In this short article I’ll show you one way to personalise the Google URL Shortening service known as goo.gl so you can use your own short URL domain. You can probably use this with any other URL shortening service as well but I have a Google account so this is just easy.

But why would to do this?

First, with so many services on offer these days (we really are spoilt) I see little point inventing your own system for the sake of some branding. Secondly, why not?! We live in adventurous times and it’s only going to take a few minutes to set this up.

What do I need?

This is the best part, you only need a couple of things which in this day and age you have probably already got access to.

  1. A domain name, I’m going to be using crtdby.pt (notice the lack of vowels, a must have for any short url domain!). This domain should not be used for anything else.
  2. Hosting space for the domain, this can be Apache or Nginx driven I’ll provide examples for both, you just need to be able to make a change to the vhost configuration. For Apache we can do this easily via the .htaccess file. Nginx people will probably be running a VPS or similar so I’ll assume you have access to create a new vhost configuration.
  3. A Google account, if you want to have the URLs you generate with goo.gl be unique to your account and kept in your dashboard to track number of clicks etc. Otherwise anonymous access will work just fine to generate the URL.

I’m ready to go, what’s next?

Everything ready to go we can make the magic happen!

Apache configuration

Apache people create a .htaccess file in the root web directory and add the following lines to it. Of course if you have access to the main vhost configuration then use that to save Apache a little bit of leg work reading in the .htaccess file.

RewriteEngine On
RewriteRule ^(.*)$ http://goo.gl/$1 [L,R=301]
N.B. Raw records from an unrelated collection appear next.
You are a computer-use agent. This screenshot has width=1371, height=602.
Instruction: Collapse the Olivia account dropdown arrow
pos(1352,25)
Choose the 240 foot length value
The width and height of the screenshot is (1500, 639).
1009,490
The code above is very simple. This rewrite rule simply takes the requested URL and swaps out your domain for the goo.gl domain and marks it as a permanent (301) redirect.

Nginx Configuration

Nginx people you need to create a server block, I’ve always followed the sites-available, sites-enabled pattern used by Nginx on Ubuntu as I find this to be the most organised method but do it however you’ve been working so long as Nginx can read this server block it will answer any calls to the domain.

server {
  server_name crtdby.pt;
  rewrite ^ http://goo.gl$request_uri permanent;
}

The server block does the same as the Apache rule above and it redirects any requests onto goo.gl. Simple.

How do I use this to make my own short urls?

By now you’ve probably figured it out but just in case. Visit goo.gl and sign in if you want to keep statistics on your links otherwise you will just see the input box Paste your long URL here: follow the instructions and paste in your long URL and shorten that URL!

In return you’ll get a short URL in the form of http://goo.gl/nY8J2 all we are interested in is the bit after the domain. We can then append that to our custom domain crtdby.pt/nY8J2 like so and you’re done!

Now when you use that URL it will first take a trip to your server where it will find the rewrite rules we setup, these will then send the request onto goo.gl to be translated into the long URL and the correct page.

Seriously is that it!?

Yup, that’s it. This method ensures you can still use the analytical data collected by the goo.gl service in their pretty graphs and you get to use your own domain.